*What you will do:* Update the entries below by changing "dialog" to "window" and leave everything else unchanged. Omit the pictures from your answer.

───── Provided data ─────

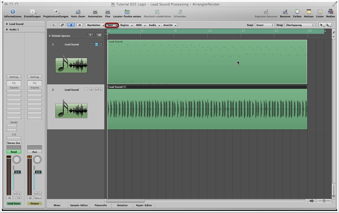The width and height of the screenshot is (339, 213).
Task: Open the Farben color palette icon
Action: pos(297,12)
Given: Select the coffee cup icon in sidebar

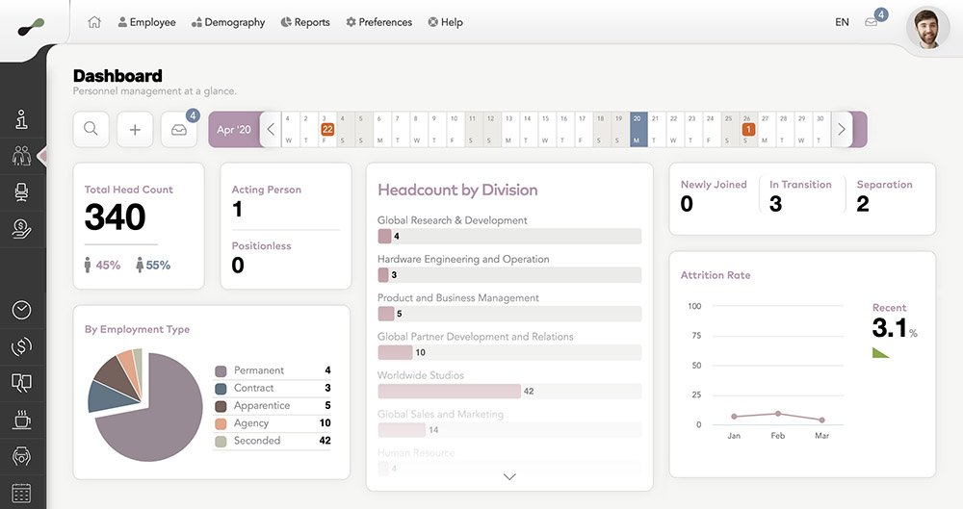Looking at the screenshot, I should click(22, 419).
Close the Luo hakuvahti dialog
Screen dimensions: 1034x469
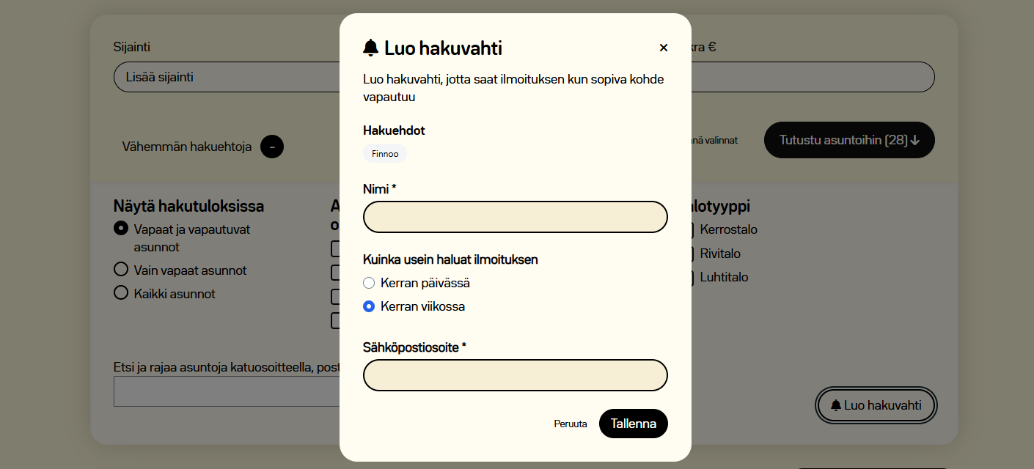(x=664, y=47)

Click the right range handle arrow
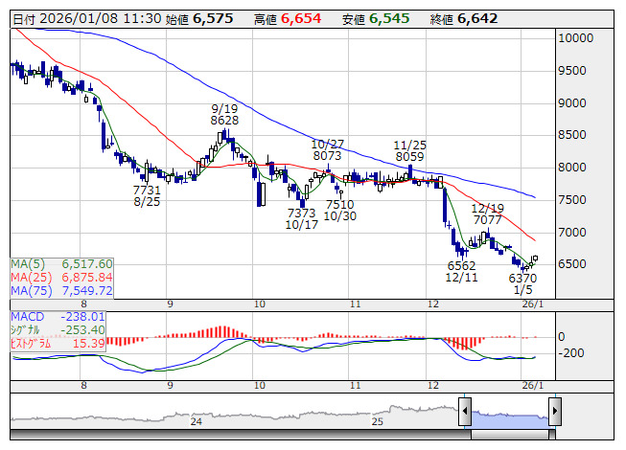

─────

*Exercise solution:*
The width and height of the screenshot is (339, 213).
Task: Open the Farben color palette icon
Action: pos(297,12)
Given: Select the coffee cup icon in sidebar

Looking at the screenshot, I should click(22, 419).
Close the Luo hakuvahti window
Screen dimensions: 1034x469
(x=664, y=47)

Click the right range handle arrow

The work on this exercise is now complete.